Written exercise 1:
Please print the lines of the listing that follows the amendment excerpt, starting at the line containing "Image resolution: width=705" and ending at the line containing "pos(160,614)", with both of those lines included.

Excerpted passage:

Exhibit 10.13
Execution Version
AMENDMENT NO. 5
THIS AMENDMENT NO. 5, dated as of March 23, 2020 (this “Amendment”), is entered into by and among TGP Holdings III LLC, a Delaware limited liability company (the “Lead Borrower”), Traeger Pellet Grills Holdings LLC, a Delaware limited liability company (together with the Lead Borrower, the “Borrowers” and, each, a “Borrower”), TGPX Holdings II LLC, a Delaware limited liability company (“Holdings”), the Subsidiary Guarantors (as defined in the Existing Credit Agreement referred to below) party hereto, each Additional Revolving Credit Lender (as defined below) party hereto and Credit Suisse AG, Cayman Islands Branch, as Administrative Agent (in such capacity, the “Administrative Agent”).

Written exercise 2:
In the amendment excerpt, which entity acts as Administrative Agent?

Data for this exercise:
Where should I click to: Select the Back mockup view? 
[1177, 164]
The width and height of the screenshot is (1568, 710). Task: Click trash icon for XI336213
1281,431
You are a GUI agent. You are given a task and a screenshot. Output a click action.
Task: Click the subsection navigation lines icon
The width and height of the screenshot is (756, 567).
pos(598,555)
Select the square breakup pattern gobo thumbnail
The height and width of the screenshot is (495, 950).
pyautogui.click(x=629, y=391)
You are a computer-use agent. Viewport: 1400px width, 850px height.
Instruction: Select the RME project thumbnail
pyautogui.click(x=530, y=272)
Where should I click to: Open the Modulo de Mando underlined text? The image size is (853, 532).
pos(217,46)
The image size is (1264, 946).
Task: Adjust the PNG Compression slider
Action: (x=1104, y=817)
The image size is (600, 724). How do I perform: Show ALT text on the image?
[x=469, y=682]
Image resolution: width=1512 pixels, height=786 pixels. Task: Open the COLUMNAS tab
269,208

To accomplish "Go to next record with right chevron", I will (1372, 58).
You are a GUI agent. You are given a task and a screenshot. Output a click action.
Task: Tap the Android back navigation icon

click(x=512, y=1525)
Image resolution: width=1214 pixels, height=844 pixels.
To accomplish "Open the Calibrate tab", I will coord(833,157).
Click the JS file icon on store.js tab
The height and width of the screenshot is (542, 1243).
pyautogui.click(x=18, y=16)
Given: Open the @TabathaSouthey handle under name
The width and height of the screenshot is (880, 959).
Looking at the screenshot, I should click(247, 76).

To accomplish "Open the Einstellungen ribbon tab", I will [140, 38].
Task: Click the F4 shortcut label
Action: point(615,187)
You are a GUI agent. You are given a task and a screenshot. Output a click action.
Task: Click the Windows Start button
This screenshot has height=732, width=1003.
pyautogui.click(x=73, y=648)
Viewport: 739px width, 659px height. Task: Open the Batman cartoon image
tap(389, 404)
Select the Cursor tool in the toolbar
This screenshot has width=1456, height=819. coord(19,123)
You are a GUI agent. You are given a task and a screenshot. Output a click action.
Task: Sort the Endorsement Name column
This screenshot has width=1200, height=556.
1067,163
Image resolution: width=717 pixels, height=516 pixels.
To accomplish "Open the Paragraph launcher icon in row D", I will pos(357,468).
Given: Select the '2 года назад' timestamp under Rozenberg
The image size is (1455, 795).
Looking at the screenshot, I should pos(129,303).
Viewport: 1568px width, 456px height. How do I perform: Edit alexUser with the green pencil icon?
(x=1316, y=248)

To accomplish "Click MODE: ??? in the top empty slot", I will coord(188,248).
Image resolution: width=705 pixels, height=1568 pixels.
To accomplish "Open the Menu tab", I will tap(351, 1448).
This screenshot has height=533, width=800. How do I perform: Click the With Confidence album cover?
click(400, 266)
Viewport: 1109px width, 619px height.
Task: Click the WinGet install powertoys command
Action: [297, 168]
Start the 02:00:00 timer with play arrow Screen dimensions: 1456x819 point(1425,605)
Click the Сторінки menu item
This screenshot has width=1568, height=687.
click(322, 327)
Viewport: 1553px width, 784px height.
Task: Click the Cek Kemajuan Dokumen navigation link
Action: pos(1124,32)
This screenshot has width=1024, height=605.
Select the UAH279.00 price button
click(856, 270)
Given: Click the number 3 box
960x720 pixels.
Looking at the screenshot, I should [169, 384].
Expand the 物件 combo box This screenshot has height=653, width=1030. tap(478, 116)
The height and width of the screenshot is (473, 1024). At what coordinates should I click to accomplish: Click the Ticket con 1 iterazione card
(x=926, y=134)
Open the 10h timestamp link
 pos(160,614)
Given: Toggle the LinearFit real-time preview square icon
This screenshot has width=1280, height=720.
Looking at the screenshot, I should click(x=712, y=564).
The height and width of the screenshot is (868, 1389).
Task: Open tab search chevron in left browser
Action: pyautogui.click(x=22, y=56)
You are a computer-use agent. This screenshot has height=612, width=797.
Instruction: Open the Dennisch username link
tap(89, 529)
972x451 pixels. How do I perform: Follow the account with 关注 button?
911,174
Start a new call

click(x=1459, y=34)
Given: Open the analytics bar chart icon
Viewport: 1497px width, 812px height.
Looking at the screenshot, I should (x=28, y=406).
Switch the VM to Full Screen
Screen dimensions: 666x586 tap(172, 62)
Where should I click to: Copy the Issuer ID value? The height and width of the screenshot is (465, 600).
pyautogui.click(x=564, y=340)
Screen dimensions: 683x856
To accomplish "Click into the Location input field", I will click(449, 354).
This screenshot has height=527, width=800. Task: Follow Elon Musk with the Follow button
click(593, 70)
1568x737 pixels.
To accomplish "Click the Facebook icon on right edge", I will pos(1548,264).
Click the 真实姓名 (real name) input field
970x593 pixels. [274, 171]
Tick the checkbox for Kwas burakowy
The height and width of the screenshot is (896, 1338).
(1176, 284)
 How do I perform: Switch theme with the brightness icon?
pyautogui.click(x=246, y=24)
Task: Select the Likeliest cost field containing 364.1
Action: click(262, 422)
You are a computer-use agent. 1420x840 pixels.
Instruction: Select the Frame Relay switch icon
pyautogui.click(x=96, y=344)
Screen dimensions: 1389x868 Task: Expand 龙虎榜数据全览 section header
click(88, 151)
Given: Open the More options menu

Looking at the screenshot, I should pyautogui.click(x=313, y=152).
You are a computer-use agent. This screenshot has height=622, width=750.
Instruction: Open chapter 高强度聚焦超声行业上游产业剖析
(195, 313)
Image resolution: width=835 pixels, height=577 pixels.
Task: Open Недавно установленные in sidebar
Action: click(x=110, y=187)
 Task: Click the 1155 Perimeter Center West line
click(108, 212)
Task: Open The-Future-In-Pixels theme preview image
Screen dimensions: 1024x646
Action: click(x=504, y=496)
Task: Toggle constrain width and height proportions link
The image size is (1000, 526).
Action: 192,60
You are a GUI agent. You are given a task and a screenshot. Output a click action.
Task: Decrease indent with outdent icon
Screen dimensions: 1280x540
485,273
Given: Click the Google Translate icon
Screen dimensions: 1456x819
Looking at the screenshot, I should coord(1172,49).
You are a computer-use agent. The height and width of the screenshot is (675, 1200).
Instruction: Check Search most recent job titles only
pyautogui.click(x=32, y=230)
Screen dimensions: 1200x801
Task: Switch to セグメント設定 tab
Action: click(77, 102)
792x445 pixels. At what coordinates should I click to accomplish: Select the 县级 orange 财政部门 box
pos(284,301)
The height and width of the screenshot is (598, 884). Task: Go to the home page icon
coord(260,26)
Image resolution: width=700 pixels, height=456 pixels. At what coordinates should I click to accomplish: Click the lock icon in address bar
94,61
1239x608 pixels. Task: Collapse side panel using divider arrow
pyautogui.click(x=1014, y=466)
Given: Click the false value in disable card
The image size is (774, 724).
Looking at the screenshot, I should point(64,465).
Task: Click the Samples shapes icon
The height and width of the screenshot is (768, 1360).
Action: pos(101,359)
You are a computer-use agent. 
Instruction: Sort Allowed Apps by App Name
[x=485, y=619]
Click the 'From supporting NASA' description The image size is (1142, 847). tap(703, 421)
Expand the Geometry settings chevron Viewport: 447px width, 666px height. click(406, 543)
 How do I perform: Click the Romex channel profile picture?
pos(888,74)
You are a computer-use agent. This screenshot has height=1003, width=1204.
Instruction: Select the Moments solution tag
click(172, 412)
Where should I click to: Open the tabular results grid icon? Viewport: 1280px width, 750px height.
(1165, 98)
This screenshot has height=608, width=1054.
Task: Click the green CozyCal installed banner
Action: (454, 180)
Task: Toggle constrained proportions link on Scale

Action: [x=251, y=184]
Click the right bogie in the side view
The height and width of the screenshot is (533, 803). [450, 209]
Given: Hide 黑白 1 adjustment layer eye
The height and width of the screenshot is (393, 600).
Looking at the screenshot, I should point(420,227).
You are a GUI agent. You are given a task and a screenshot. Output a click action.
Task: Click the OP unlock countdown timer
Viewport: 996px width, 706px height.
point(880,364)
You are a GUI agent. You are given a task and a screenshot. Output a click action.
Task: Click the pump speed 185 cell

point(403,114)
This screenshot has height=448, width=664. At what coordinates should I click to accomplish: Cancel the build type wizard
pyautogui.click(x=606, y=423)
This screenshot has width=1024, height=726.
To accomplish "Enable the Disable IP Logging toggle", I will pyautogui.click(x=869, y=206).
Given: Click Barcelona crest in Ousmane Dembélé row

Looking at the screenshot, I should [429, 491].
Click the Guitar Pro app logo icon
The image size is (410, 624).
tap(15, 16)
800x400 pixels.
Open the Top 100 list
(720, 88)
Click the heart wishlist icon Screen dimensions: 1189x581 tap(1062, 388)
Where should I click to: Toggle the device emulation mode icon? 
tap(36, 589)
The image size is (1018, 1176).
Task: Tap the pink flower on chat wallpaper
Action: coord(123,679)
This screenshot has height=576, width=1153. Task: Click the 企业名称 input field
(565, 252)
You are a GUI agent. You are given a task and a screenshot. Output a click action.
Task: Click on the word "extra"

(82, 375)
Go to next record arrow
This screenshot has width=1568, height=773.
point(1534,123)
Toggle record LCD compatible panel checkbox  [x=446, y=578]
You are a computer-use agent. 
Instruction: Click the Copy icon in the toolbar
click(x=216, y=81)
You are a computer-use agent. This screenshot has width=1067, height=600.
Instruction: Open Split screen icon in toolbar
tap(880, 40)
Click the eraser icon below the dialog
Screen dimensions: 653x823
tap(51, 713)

Exercise result 1:
Image resolution: width=705 pixels, height=1568 pixels.
To accomplish "Open the Menu tab", I will tap(351, 1448).
This screenshot has height=533, width=800. How do I perform: Click the With Confidence album cover?
click(400, 266)
Viewport: 1109px width, 619px height.
Task: Click the WinGet install powertoys command
Action: [297, 168]
Start the 02:00:00 timer with play arrow Screen dimensions: 1456x819 point(1425,605)
Click the Сторінки menu item
This screenshot has width=1568, height=687.
click(322, 327)
Viewport: 1553px width, 784px height.
Task: Click the Cek Kemajuan Dokumen navigation link
Action: pos(1124,32)
This screenshot has width=1024, height=605.
Select the UAH279.00 price button
click(856, 270)
Given: Click the number 3 box
960x720 pixels.
Looking at the screenshot, I should [169, 384].
Expand the 物件 combo box This screenshot has height=653, width=1030. tap(478, 116)
The height and width of the screenshot is (473, 1024). At what coordinates should I click to accomplish: Click the Ticket con 1 iterazione card
(x=926, y=134)
Open the 10h timestamp link
 pos(160,614)

Exercise result 2:
Credit Suisse AG, Cayman Islands Branch